In another non-limiting embodiment, there is provided a refinery process that concerns a coking operation which coking operation is conducted in the absence of added hydrogen. The method further involves introducing a metal additive to a coker feed stream. The metal additive may be a metal overbase and/or a metal dispersion. The metal in the metal additive may be magnesium alone or magnesium together with a second component. The second component may be barium, strontium, aluminum, boron, silicon, cerium, titanium, zirconium, or platinum. The metal additive in the metal additive may be two metals selected from the group consisting of barium, strontium, boron, silicon, cerium, titanium, zirconium, and/or platinum. The refinery process further involves heating the coker feed stream to a thermal cracking temperature; and recovering a hydrocarbon liquid product.

FIG. 1 is a chart of HTFT percent liquid yield results for Examples 1-5 using thermal cracking on a hydrocarbon stream;

FIG. 2 is a chart comparing liquid yield increases of Examples 2-4 with blank (1) (Example 1) of FIG. 1;

FIG. 3 is a chart comparing liquid yield increases of Examples 2-4 with blank (2) (Example 5) of FIG. 1; and

FIG. 4 is a chart of HTFT percent liquid yield results for Examples 6-10 using thermal cracking on a hydrocarbon stream.

It has been discovered that the use of overbase additives or metal dispersions improves liquid yield during the thermal cracking of a hydrocarbon, such as a thermal coking process. Any approach to increase the liquid yield during coke production will have a significant value to the operator. In one non-limiting embodiment the increase in liquid yield is at least 4% employing the additives herein.
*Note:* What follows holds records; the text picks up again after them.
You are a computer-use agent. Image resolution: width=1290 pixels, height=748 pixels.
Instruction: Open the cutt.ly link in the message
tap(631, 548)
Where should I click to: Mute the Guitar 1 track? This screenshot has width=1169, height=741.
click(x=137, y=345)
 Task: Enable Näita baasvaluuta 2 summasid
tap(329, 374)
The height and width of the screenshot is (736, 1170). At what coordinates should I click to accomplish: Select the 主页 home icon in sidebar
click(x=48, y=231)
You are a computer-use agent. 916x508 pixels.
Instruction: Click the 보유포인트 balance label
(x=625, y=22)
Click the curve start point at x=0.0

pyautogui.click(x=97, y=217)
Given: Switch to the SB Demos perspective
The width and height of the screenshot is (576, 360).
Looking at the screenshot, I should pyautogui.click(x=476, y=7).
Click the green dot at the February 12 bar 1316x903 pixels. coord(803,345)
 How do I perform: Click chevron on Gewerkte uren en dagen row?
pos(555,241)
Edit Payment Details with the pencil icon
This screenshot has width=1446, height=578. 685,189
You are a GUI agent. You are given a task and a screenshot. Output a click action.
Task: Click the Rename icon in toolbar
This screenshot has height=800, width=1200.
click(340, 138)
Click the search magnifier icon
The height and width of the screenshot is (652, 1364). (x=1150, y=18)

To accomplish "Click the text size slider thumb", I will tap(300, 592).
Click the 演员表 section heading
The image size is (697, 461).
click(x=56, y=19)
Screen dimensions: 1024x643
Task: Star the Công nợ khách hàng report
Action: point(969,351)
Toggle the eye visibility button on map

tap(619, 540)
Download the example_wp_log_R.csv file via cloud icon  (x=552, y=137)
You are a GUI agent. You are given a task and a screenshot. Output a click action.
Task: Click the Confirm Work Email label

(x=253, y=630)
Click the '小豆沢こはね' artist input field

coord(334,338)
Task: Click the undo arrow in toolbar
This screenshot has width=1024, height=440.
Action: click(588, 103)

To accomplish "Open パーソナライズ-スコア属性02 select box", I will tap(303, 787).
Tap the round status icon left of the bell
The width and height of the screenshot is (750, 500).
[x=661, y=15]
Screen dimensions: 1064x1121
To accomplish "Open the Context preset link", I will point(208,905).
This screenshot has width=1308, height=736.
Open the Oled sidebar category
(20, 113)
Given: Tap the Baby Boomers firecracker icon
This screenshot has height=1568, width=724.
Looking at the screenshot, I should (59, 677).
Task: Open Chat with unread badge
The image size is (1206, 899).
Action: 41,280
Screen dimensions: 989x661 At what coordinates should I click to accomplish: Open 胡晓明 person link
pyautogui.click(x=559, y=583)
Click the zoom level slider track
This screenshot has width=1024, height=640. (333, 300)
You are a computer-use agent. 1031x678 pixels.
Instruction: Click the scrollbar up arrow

Alternatively the increase in liquid yield may be at least 2%, and in another non-restrictive version at least 8%. While not wanting to be limited to any particular theory or explanation, the greater liquid yield may be at the expense of coke production, gas product, or both. Another non-limiting explanation or theory is that the additive improves the stability of asphaltenes, resins and other materials in the hydrocarbon feed stream giving more time to generate valuable product.

It is expected that the method and additives herein would be useful for any hydrocarbon feed stream that is to be thermally cracked, such as in a coking application, including, but not necessarily limited to, coker feed streams, atmospheric tower bottoms, vacuum tower bottoms, slurry from an FCC unit, visbreaker streams, slops, and the like. As noted previously, thermal cracking processes to which the invention may be applied include, but are not necessarily limited to, delayed coking, flexicoking, fluid coking, visbreaking and the like.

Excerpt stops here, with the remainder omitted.